# What mobile phone sim card to use in UAE?



## sweetnessuk (Mar 12, 2013)

I will need to get a good PAYG UAE sim card for my mobile phone, what is the best to use? Can I use an international sim card?


----------



## m1key (Jun 29, 2011)

You have a choice of 2 - Du or Etisalat. Du is probably a little cheaper, Etisalat probably better coverage. Stick .ae on the end and you have their website addresses to compare them. You can get sim cards at the airport and any shopping mall here. You'll pay about 50 AED for the sim, usually with a little credit preloaded.


----------



## Stevesolar (Dec 21, 2012)

sweetnessuk said:


> I will need to get a good PAYG UAE sim card for my mobile phone, what is the best to use? Can I use an international sim card?

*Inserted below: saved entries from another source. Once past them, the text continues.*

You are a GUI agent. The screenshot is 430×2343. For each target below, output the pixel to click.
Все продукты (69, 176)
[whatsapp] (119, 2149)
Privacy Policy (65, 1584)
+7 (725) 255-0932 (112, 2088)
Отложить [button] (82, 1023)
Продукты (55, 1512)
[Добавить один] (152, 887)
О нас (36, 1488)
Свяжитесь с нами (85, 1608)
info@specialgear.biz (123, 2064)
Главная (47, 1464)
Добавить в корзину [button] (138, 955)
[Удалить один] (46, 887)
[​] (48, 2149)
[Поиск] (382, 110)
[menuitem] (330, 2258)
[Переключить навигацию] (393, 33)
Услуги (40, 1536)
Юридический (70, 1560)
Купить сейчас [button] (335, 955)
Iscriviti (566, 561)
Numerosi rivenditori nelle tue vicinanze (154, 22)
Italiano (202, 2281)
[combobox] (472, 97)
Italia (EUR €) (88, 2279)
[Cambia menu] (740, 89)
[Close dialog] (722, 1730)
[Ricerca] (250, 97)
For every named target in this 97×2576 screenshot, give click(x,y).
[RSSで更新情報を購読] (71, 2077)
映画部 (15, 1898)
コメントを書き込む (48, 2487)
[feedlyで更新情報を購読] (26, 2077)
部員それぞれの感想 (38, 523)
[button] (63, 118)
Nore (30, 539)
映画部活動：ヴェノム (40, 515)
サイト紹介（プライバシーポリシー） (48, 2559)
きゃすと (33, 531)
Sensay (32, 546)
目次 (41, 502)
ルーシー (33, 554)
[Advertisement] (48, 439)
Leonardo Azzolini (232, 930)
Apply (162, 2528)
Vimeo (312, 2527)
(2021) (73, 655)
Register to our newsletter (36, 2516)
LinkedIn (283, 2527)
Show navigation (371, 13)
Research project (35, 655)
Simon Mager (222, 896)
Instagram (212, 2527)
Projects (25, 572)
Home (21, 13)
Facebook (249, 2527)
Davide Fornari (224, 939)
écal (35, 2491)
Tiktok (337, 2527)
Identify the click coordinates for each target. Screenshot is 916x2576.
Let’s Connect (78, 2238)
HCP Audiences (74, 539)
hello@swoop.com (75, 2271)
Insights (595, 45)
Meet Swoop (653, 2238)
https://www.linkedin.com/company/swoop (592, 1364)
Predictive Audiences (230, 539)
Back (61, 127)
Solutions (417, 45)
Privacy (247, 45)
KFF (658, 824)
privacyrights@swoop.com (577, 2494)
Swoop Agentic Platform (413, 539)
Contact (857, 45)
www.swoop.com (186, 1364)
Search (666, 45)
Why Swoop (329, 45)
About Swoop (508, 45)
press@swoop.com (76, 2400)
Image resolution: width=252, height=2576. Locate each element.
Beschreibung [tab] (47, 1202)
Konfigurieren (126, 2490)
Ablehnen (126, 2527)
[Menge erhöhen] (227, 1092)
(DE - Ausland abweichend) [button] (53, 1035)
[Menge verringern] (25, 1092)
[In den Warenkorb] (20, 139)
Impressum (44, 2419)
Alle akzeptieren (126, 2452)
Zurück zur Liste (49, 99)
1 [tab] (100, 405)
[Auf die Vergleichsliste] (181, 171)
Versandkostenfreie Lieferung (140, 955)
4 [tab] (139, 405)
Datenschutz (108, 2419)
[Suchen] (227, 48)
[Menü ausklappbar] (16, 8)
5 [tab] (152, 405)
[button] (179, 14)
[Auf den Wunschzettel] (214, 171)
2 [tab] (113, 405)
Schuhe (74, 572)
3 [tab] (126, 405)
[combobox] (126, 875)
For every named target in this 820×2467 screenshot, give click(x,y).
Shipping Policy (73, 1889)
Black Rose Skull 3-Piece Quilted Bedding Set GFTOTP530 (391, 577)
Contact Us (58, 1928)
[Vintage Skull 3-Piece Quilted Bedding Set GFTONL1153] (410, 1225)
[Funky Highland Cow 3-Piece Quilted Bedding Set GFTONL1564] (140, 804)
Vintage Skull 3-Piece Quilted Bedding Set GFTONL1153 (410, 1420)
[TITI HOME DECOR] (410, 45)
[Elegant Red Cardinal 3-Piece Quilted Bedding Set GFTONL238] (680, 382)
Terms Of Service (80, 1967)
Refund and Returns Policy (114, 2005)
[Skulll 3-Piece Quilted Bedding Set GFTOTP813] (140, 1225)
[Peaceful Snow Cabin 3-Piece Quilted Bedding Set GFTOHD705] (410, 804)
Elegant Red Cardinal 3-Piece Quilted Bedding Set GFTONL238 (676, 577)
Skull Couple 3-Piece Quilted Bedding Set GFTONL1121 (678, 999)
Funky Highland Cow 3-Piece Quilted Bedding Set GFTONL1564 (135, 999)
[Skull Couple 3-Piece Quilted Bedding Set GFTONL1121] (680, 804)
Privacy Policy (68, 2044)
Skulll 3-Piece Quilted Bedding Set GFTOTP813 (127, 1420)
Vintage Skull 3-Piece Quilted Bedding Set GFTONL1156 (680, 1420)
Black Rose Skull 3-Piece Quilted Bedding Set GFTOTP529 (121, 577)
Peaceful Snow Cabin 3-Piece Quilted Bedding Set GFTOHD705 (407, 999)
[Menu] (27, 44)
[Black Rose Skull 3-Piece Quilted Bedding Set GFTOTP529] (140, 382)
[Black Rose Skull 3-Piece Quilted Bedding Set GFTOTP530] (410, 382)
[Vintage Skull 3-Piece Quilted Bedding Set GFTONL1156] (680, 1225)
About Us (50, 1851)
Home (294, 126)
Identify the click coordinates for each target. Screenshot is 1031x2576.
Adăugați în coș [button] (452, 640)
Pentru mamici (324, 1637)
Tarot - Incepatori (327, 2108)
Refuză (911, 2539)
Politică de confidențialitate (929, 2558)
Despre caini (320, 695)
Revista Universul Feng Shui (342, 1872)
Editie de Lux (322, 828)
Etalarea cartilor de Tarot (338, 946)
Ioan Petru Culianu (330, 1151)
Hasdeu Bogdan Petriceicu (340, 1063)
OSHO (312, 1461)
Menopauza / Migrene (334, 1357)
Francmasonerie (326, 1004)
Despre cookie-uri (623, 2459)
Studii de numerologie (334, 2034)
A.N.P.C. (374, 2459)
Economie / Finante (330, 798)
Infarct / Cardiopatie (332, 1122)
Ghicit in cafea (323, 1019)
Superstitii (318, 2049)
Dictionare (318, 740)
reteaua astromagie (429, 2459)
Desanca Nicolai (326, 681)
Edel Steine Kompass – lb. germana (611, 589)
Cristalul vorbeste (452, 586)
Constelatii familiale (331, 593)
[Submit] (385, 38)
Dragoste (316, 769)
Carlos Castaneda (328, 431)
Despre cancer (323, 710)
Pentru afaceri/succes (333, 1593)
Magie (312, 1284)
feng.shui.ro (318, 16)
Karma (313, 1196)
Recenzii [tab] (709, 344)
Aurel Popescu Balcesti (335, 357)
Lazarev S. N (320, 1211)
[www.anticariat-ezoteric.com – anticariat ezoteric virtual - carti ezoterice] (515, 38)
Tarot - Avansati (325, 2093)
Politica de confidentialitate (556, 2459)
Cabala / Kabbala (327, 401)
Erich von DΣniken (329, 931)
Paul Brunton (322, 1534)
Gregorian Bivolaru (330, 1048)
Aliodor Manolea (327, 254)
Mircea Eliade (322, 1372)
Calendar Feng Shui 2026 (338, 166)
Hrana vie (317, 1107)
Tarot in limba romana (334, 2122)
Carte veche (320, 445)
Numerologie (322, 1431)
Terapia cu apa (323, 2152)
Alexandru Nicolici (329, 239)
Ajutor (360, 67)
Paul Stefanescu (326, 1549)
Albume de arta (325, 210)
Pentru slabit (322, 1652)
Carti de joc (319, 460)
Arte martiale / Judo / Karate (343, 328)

Just to add a little to Mikey's answer you just need to remember the following:-

Get your existing phone unlocked before you get here - easier to then just slot in the Du or Etisalat SIM
You need your passport with valid VISA to purchase the SIM card
As standard, the PAYG balance can be used for calls or for very expensive Internet data - so if you have a smartphone either remember to switch off mobile data before you put in the UAE SIM or buy a mobile data bundle (these are available as daily, weekly or monthly bundles)

Cheers

Steve


----------